= Lindy Vivas =

American volleyball coach

Linda J. Vivas is an American former college volleyball coach and professional volleyball player. In 1988–89, she was the executive director of Major League Volleyball. After losing her job as head coach of women's volleyball at Fresno State University, she won a $5.85 million settlement in 2007.

==Early life and education==
Vivas graduated in 1975 from Punahou School in Honolulu, where she played basketball and softball in addition to volleyball; she was inducted into the school's hall of fame in 2013. In 1980 she earned a degree in kinesiology from the University of California, Los Angeles (UCLA). She played volleyball for the Bruins in her senior year.

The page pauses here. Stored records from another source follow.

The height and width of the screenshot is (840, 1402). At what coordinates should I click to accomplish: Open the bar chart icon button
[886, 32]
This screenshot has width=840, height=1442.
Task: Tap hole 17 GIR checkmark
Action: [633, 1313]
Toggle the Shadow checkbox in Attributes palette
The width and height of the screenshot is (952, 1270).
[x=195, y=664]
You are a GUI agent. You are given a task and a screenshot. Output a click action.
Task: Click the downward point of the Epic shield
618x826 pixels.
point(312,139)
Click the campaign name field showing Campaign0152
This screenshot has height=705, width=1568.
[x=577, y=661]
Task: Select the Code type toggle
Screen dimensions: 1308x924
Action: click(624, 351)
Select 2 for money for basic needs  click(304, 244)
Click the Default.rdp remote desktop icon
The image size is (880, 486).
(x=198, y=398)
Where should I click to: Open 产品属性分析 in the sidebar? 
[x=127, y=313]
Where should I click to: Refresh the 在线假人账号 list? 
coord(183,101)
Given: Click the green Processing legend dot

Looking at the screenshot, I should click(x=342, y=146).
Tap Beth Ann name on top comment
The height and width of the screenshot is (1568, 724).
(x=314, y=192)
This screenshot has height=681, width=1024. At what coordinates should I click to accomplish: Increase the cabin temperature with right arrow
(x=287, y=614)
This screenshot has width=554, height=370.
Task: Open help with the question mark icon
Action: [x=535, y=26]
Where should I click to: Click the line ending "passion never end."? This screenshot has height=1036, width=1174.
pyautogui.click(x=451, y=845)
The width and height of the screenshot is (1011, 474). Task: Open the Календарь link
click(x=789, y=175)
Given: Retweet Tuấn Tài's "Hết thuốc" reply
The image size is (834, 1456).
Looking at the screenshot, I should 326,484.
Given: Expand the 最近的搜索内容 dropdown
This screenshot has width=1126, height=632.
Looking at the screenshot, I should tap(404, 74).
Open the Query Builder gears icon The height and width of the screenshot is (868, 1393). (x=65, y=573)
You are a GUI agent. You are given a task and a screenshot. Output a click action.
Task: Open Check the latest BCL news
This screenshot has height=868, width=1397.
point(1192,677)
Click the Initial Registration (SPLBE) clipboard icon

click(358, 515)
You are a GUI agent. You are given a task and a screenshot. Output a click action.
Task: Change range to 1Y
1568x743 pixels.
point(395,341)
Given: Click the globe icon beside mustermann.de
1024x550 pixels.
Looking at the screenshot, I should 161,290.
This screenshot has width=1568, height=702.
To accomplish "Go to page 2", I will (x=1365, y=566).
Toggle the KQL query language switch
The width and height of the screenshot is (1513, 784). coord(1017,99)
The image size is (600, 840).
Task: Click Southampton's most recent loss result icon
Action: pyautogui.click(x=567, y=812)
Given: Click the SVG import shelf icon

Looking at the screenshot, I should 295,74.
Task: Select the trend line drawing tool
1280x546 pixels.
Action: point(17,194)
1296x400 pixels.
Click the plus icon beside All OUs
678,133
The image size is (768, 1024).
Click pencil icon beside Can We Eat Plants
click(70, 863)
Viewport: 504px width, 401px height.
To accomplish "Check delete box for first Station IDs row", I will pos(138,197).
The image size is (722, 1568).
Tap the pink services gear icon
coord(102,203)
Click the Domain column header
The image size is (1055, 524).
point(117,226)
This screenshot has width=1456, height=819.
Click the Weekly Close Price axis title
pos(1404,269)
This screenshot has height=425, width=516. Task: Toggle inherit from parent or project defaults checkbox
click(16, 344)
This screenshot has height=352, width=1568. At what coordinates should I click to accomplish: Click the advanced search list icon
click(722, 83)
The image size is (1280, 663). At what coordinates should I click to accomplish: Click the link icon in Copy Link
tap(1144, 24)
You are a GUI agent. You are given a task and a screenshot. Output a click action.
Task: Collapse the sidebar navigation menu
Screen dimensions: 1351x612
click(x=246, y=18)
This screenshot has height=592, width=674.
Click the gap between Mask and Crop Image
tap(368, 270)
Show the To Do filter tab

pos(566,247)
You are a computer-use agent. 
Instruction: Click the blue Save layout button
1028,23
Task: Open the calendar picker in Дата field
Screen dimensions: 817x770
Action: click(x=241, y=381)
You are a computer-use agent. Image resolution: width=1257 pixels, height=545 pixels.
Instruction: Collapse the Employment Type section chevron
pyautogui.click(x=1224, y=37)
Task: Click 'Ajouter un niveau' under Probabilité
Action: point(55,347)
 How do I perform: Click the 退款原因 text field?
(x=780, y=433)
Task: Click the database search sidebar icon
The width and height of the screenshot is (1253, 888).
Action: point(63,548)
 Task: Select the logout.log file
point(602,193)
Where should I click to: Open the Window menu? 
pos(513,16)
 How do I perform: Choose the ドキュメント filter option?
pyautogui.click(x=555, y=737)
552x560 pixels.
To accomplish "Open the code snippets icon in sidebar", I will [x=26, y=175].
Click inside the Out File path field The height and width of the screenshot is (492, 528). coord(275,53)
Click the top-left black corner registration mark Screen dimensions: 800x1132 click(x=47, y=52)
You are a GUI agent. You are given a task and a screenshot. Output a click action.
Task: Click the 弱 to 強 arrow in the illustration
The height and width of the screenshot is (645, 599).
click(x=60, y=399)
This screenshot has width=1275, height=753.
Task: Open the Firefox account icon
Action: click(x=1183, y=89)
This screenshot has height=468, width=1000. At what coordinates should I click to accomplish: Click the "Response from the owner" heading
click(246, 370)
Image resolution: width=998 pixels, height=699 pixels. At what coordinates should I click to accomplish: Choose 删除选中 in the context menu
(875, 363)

Before transferring to UCLA, she attended the University of Southern California, where she was on the 1976 national championship Trojans volleyball team, won an AIAW All-Region award that year, and also played basketball.

==Career==
In 1979, Vivas was an assistant coach for the UCLA Bruins. From 1979 to 1980, she played for the San Jose Diablos in the International Volleyball Association. She was then an associate coach for the Texas A&M Aggies women's volleyball team from 1980 to 1983. In 1983 she played pro volleyball for the Texas Magic and was a USVBA All-American. From 1984 to 1987, she was head coach of the Washington Huskies women's volleyball team, amassing a 72–60 record. In 1987 she played in Major League Volleyball for the New York Liberties.

From 1988 to its disbanding in March 1989, she was Executive Director/Commissioner of Major League Volleyball.

Vivas then became a real estate agent in the San Francisco Bay Area before resuming her volleyball coaching career as an assistant coach at San Jose State University in 1990.

From 1991 to 2004 she was head coach of the Fresno State Bulldogs women's volleyball team. During that time, she was an assistant coach for the USA national B team in 1992. At Fresno State, Vivas became the winningest coach in the program's history, with a 263–167 overall record and a .612 overall winning percentage. Her teams finished in the top three of the Western Athletic Conference standings six times, and she was named WAC Coach of the Year three times (1992, 1997, 2002). In the 2002 season, the Bulldogs finished 23–7 overall for their best single-season winning percentage, 767. During her tenure the team reached the NCAA Tournament three times (1991, 1998, 2002), went to the National Invitational Volleyball Championship three times (1992, 1994, 1995), and reached the American Volleyball Coaches Association Top 25 national poll three times. The home match against the University of Hawaiʻi on November 9, 2003, attracted a school record crowd of 4,708.

==Firing and lawsuit==
On December 6, 2004, Vivas was let go from the Fresno State head coaching position. The university gave as its reason that she had not done enough to improve the volleyball program; Vivas said she was fired for advocating for gender equity in accordance with Title IX, and also that she had been discriminated against on grounds of her presumed sexual orientation. She sued the university in Fresno County Superior Court. On July 9, 2007, a jury decided that the university had discriminated against Vivas, and awarded her $5.85 million in damages, at the time a record-setting amount in a sex discrimination case. In October, a judge lowered the amount to $4.5 million.